该研究的主要作者、昆虫学系博士生安东尼·尼尔曼说:“我们在蜜蜂成年之前将它们与蜂群生活隔离开来，所以在那之前，任何减少它们寿命的因素都在发生。”“这引入了遗传成分的概念。如果这个假设是正确的，它也指出了一个可能的解决方案。如果我们能分离出一些遗传因素，那么也许我们可以培育出更长寿的蜜蜂。”

Nearman first noticed the decline in lifespan while conducting a study with entomology associate professor Dennis van Engelsdorp on standardized protocols for rearing adult bees in the laboratory. Replicating earlier studies, the researchers collected bee pupae from honey bee hives when the pupae were within 24 hours of emerging from the wax cells they are reared in. The collected bees finished growing in an incubator and were then kept as adults in special cages.

尼尔曼在与昆虫学副教授丹尼斯·范·恩格尔斯多普进行一项关于在实验室饲养成年蜜蜂的标准化协议的研究时，首次注意到蜜蜂寿命的下降。复制早期的研究，研究人员从蜂箱中收集了蜂蛹，蜂蛹在24小时内从它们饲养的蜡细胞中出来。收集到的蜜蜂在培养箱中长大，然后将成年蜜蜂放在特殊的笼子里。

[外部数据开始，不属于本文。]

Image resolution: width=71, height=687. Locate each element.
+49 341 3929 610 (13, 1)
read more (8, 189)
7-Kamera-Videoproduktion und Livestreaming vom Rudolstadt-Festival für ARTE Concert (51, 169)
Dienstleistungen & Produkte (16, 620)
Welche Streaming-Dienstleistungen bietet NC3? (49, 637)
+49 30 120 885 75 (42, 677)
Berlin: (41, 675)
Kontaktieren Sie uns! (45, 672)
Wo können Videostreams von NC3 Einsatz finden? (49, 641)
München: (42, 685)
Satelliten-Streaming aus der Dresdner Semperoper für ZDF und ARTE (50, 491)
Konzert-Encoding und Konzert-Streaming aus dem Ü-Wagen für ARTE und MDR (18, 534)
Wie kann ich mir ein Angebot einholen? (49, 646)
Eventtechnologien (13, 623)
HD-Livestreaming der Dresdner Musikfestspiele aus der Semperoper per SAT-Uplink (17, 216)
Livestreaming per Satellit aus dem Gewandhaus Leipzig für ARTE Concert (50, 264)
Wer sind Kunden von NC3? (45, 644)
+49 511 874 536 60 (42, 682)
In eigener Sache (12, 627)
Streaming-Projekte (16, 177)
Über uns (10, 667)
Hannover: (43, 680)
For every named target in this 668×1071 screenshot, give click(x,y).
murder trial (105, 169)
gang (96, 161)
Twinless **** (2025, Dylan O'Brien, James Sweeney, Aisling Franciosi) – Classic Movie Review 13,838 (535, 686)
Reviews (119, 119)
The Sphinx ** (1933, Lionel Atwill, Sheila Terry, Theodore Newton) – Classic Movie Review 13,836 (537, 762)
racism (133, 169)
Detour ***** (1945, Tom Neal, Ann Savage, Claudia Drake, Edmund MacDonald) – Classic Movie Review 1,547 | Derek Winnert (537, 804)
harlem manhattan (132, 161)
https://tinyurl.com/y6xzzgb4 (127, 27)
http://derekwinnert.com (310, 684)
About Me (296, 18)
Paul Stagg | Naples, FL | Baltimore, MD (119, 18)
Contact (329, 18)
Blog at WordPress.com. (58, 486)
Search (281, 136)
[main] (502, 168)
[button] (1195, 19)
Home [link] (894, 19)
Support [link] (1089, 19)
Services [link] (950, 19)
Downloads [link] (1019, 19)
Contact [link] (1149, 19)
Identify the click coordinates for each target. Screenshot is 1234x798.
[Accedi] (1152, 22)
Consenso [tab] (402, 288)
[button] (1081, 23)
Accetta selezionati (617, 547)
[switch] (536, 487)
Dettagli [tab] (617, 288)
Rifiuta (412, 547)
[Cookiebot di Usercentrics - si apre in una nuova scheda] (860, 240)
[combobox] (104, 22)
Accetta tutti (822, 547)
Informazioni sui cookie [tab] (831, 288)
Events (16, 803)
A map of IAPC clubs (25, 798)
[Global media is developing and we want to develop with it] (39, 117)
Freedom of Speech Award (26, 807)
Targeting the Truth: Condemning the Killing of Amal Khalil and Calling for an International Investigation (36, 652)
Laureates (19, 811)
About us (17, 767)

Nearman was evaluating the effect of supplementing the caged bees’ sugar water diet with plain water to better mimic natural conditions when he noticed that, regardless of diet, the median lifespan of his caged bees was half that of caged bees in similar experiments in the 1970s. (17.7 days today versus 34.3 days in the 1970s.) This prompted a deeper review of published laboratory studies over the past 50 years.

尼尔曼在评估用白开水补充笼中蜜蜂的糖水饮食以更好地模拟自然条件的效果时，注意到无论饮食如何，在20世纪70年代的类似实验中，他的笼中蜜蜂的寿命中值是笼中蜜蜂的一半。(现在是17.7天，而上世纪70年代是34.3天。)这促使人们对过去50年发表的实验室研究进行了更深入的回顾。

“When I plotted the lifespans over time, I realized, wow, there’s actually this huge time effect going on,” Nearman said. “Standardized protocols for rearing honey bees in the lab weren’t really formalized until the 2000s, so you would think that lifespans would be longer or unchanged, because we’re getting better at this, right? Instead, we saw a doubling of mortality rate.”

尼尔曼说:“当我绘制寿命随时间变化的曲线时，我意识到实际上存在着巨大的时间效应。”“直到2000年代，在实验室里饲养蜜蜂的标准化协议才真正正式，所以你会认为寿命会更长或不变，因为我们在这方面做得越来越好，对吧?相反，我们看到死亡率翻了一番。”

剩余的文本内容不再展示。